Transcribe the data that follows, exactly and in full.

Collected data:
▼
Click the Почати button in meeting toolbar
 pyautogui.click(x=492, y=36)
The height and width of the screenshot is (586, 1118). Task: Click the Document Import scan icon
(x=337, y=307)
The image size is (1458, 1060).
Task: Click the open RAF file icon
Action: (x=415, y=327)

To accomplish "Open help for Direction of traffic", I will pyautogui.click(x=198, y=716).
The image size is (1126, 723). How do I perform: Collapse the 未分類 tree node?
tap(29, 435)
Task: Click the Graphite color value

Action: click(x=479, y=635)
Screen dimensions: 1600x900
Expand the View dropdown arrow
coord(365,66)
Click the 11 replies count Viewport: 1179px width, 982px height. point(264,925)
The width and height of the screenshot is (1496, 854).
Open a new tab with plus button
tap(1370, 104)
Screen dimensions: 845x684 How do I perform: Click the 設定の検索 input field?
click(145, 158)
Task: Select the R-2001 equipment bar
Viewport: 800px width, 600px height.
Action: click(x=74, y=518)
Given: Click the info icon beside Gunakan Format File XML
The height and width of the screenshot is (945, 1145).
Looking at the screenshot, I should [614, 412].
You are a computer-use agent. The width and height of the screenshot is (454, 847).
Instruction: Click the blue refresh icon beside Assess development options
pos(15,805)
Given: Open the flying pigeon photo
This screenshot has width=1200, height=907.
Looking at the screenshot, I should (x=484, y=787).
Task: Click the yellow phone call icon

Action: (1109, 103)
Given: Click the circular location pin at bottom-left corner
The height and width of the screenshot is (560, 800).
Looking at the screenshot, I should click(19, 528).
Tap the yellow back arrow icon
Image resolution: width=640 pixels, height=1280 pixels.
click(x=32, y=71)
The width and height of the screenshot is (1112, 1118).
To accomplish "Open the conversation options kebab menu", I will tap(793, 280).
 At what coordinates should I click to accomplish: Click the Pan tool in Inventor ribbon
▲
* _Solution for this problem_
Click the Почати button in meeting toolbar
 pyautogui.click(x=492, y=36)
The height and width of the screenshot is (586, 1118). Task: Click the Document Import scan icon
(x=337, y=307)
The image size is (1458, 1060).
Task: Click the open RAF file icon
Action: (x=415, y=327)

To accomplish "Open help for Direction of traffic", I will pyautogui.click(x=198, y=716).
The image size is (1126, 723). How do I perform: Collapse the 未分類 tree node?
tap(29, 435)
Task: Click the Graphite color value

Action: click(x=479, y=635)
Screen dimensions: 1600x900
Expand the View dropdown arrow
coord(365,66)
Click the 11 replies count Viewport: 1179px width, 982px height. point(264,925)
The width and height of the screenshot is (1496, 854).
Open a new tab with plus button
tap(1370, 104)
Screen dimensions: 845x684 How do I perform: Click the 設定の検索 input field?
click(145, 158)
Task: Select the R-2001 equipment bar
Viewport: 800px width, 600px height.
Action: click(x=74, y=518)
Given: Click the info icon beside Gunakan Format File XML
The height and width of the screenshot is (945, 1145).
Looking at the screenshot, I should [614, 412].
You are a computer-use agent. The width and height of the screenshot is (454, 847).
Instruction: Click the blue refresh icon beside Assess development options
pos(15,805)
Given: Open the flying pigeon photo
This screenshot has width=1200, height=907.
Looking at the screenshot, I should (x=484, y=787).
Task: Click the yellow phone call icon

Action: (1109, 103)
Given: Click the circular location pin at bottom-left corner
The height and width of the screenshot is (560, 800).
Looking at the screenshot, I should click(19, 528).
Tap the yellow back arrow icon
Image resolution: width=640 pixels, height=1280 pixels.
click(x=32, y=71)
The width and height of the screenshot is (1112, 1118).
To accomplish "Open the conversation options kebab menu", I will tap(793, 280).
 At what coordinates should I click to accomplish: Click the Pan tool in Inventor ribbon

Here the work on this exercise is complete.